PD-1 blockade enhances the antitumor efficacy of GM-CSF surface-modified bladder cancer stem cells vaccine.

Abstract

Eliminating cancer stem cells (CSCs) is a key issue in eradicating tumor. The streptavidin-granulocyte-macrophage-colony stimulating factor (SA-GM-CSF) surface-modified bladder CSCs vaccine previously developed using our protein-anchor technology could effectively induce specific immune response for eliminating CSCs. However, program death receptor-1 (PD-1)/program death ligand 1 (PD-L1) signaling in tumor microenvironment results in tumor-adaptive immune resistance. Although the CSCs vaccine could increase the number of CD8+ T cells, a part of these CD8+ T cells expressed PD-1. Moreover, the CSCs vaccine upregulated the PD-L1 expression of tumor cells, resulting in immune resistance.

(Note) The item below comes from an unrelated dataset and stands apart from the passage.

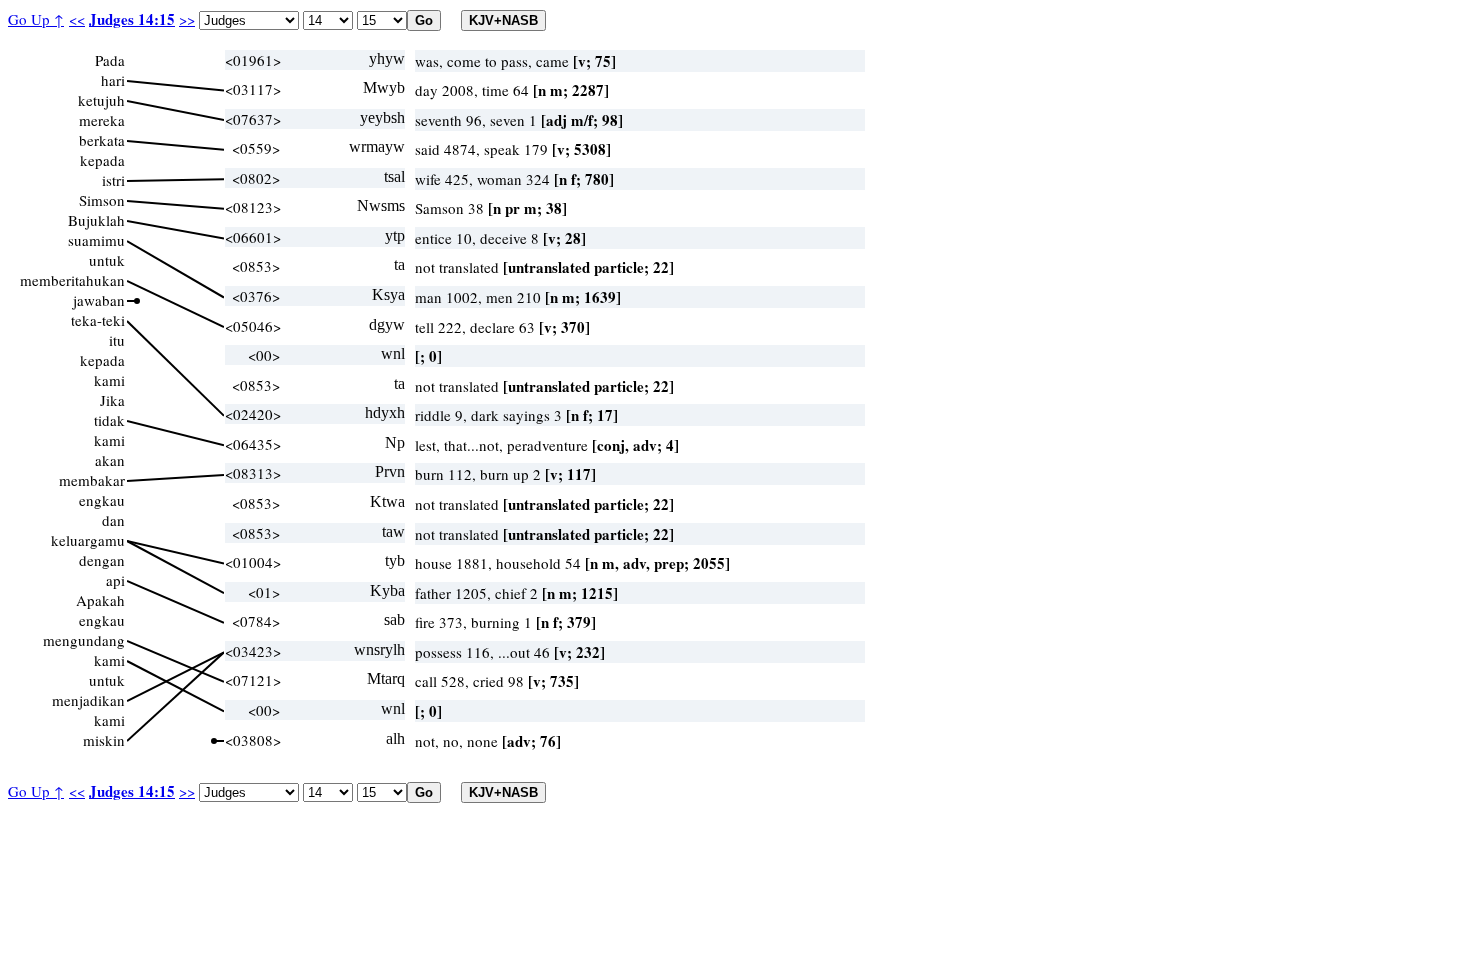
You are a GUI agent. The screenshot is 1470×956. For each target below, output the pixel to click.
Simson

Adding PD-1 blockade to the CSCs vaccine therapy increased the population of CD4+ , CD8+ and CD8+ IFN-γ+ but not CD4+ Foxp3+ T cells and induced the highest production of IFN-γ. PD-1 blockade could effectively enhance the functions of tumor-specific T lymphocytes generated by the CSCs vaccine. This combination therapy improved the cure rate among mice and effectively protected the mice against a second CSCs cell challenge, but not a RM-1 cell challenge. These results indicate that PD-1 blockade combined with the GM-CSF-modified CSCs vaccine effectively induced a strong and specific antitumor immune response against bladder cancer.